◆ Instruções de trabalho:
a) No artigo sobre os Barzaz e os Battlefield Band, que grupos preenchem o cartaz musical do primeiro dia do festival?
b) Continua o artigo sobre os Barzaz e os Battlefield Band a partir da última frase apresentada.

Pop
Rock
31 MARÇO
1993
O
DESPERTAR DOS MÁGICOS
Barzaz e Battlefield Band preenchem
o cartaz musical do primeiro dia do festival. Vibrantes os primeiros,
transportam consigo a força dos rochedos e das ondas do mar que esculpe as
costas da Bretanha. Mais serenos os segundos, abrigados de momento na calma
enseada de um lago escocês.
Inseridos no movimento de renovação
da tradição musical bretã encetada nos anos 70 por Alan Stivell, os Barzaz
resultam da confluência de projetos anteriores dos seus membros, investidos da
missão de levar a música da Bretanha aos círculos exteriores do mundo celta.
Assim, na árvore genealógica do grupo descobrem-se os ramos Skolvan, Galorn,
Kornog e La Mirlintantouille. Os Barzaz fazem da beleza, por vezes rude, da
música bretã uma arma contra aqueles a quem a história da Bretanha, “secreta e
controversa”, incomoda, os mesmos que “ocupam os lugares do poder” e que
interpretam essa História “de forma a melhor poderem dispor das suas gentes e
do seu tempo”.

◆ Dados fornecidos:
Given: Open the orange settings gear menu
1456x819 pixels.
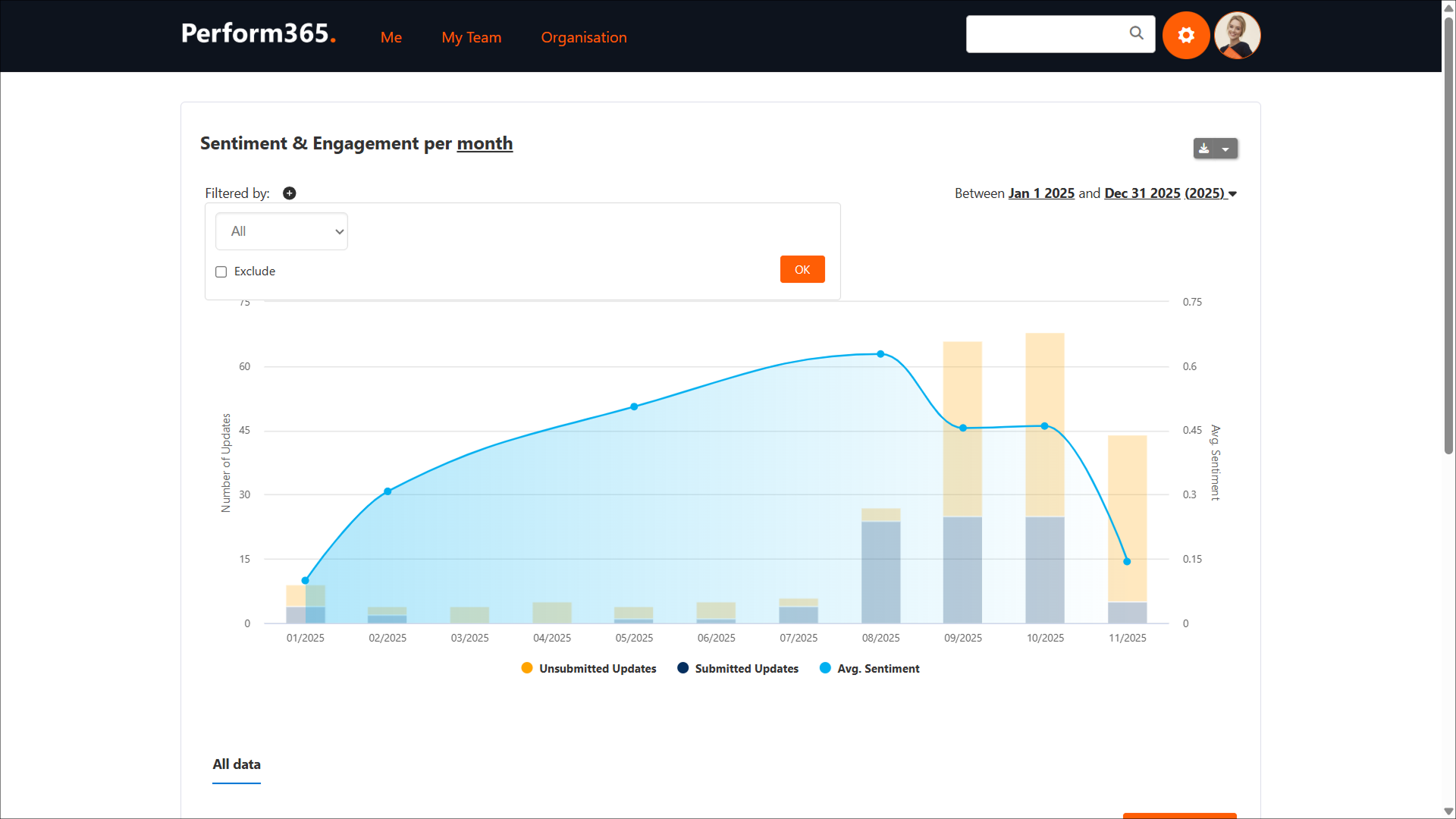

◆ Respostas às tarefas:
a) Os Barzaz e os Battlefield Band.

b)
Os Battlefield Band são a
instituição folk por excelência da Escócia. “Forward with Scotland’s Past” é o
seu lema. Existem há décadas e passaram incólumes pelas tempestades. Da
formação original resta o vocalista e teclista Alan Reid. O espírito, esse,
manteve-se. Traçaram ao longo de uma vasta discografia os contornos da tradição
escocesa sem nunca voltarem costas as problemas sociais do presente. Juntam o
canto da tragédia à dança e aos ritos da terra. O novo álbum, “Quiet Days”, é
mais intimista que os anteriores. Uma pausa e um segredo entre o clamor da
batalha.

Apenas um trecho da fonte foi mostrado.